On May 1, 2013, the Securities and Exchange Commission took longawaited action to propose rules governing cross-border activities in security-based swaps.1 The SEC’s proposal, developed over the course of more than two years, reflects a holistic approach that differs in key respects from that taken by the Commodity Futures Trading Commission with respect to transnational swap activities (the “CFTC Proposal”).2 In light of the far-ranging significance of its cross-border proposal, the SEC has reopened comment periods for many of its previously proposed securitybased swap regulations and its policy statement on the sequencing of compliance with these rules.3

The comment period for the proposed cross-border rules ends 90 days after publication in the Federal Register. The comment period for the previously proposed rules and policy statement ends 60 days after publication in the Federal Register.

This memorandum provides an overview of key provisions of the SEC’s proposal, highlighting the most important differences from the CFTC Proposal. We focus on those provisions of the SEC’s proposal that address the regulation of security-based swap dealers and security-based swap end users, but we note that the SEC’s proposal also addresses the cross-border regulation of clearing agencies, security-based swap data repositories and security-based swap execution facilities. 

Territorial Approach to U.S. Jurisdiction

The SEC proposes that its security-based swap regulatory regime generally would apply to security-based swap activities:

  • involving a “U.S. person,” or 
  • involving a “transaction conducted within the United States.”

This “territorial approach” differs from the CFTC Proposal, which primarily focuses on the U.S. person status of the counterparties to the transaction.

U.S. Person Definition

Like the CFTC Proposal, the SEC’s proposal includes a definition of “U.S. person” that is important in identifying the application of security-based swap requirements to cross-border transactions. The SEC’s proposed definition is provided in the sidebar. The SEC considered, but explicitly declined to adopt, the definition used in Regulation S under the Securities Act of 1933, the SEC’s rule exempting from registration securities offerings that are conducted outside the United States. A comparison of the U.S. person definitions contained in the proposal, Regulation S and the CFTC Proposal is available at

http://davispolk.com/files/uploads/USpersondefinition.pdf.

### SHORT TASK
In the memo on the SEC's cross-border swap proposal, write out everything from "This memorandum provides" down to "to the transaction.", word for word.

### DATA LINES
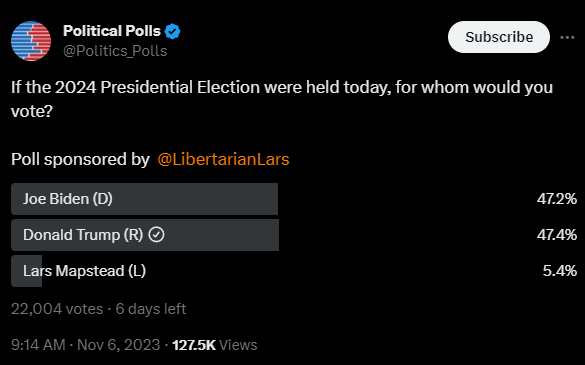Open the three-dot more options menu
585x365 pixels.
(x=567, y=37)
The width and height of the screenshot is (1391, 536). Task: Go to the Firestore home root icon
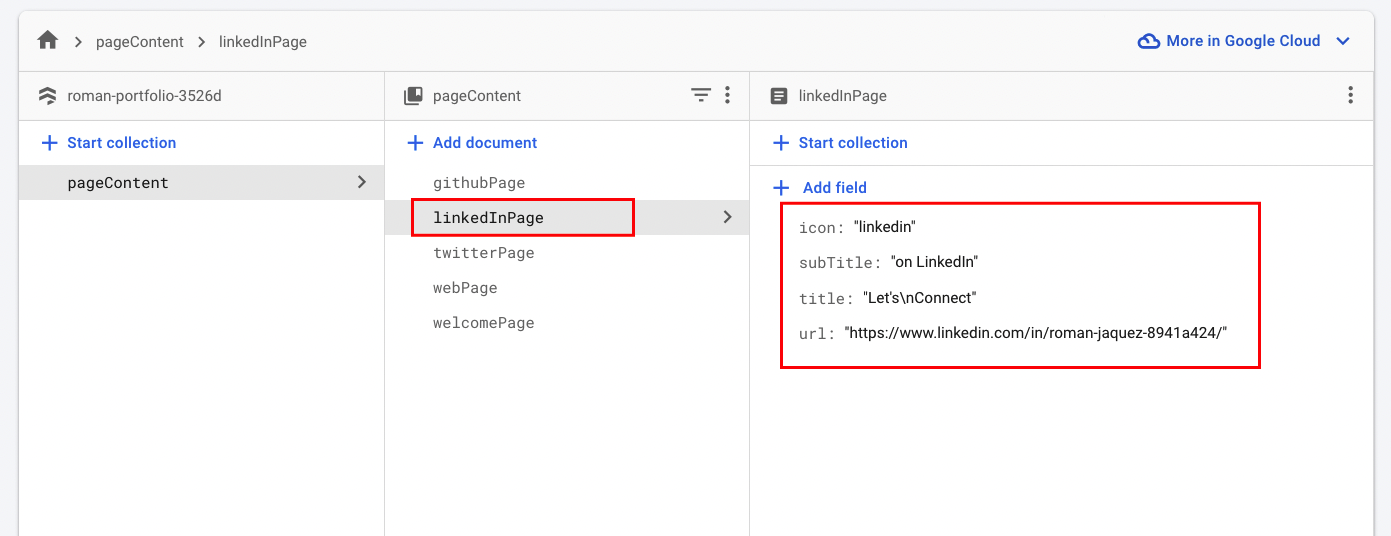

### WRITTEN REPLY
This memorandum provides an overview of key provisions of the SEC’s proposal, highlighting the most important differences from the CFTC Proposal. We focus on those provisions of the SEC’s proposal that address the regulation of security-based swap dealers and security-based swap end users, but we note that the SEC’s proposal also addresses the cross-border regulation of clearing agencies, security-based swap data repositories and security-based swap execution facilities. 

Territorial Approach to U.S. Jurisdiction

The SEC proposes that its security-based swap regulatory regime generally would apply to security-based swap activities:

  • involving a “U.S. person,” or 
  • involving a “transaction conducted within the United States.”

This “territorial approach” differs from the CFTC Proposal, which primarily focuses on the U.S. person status of the counterparties to the transaction.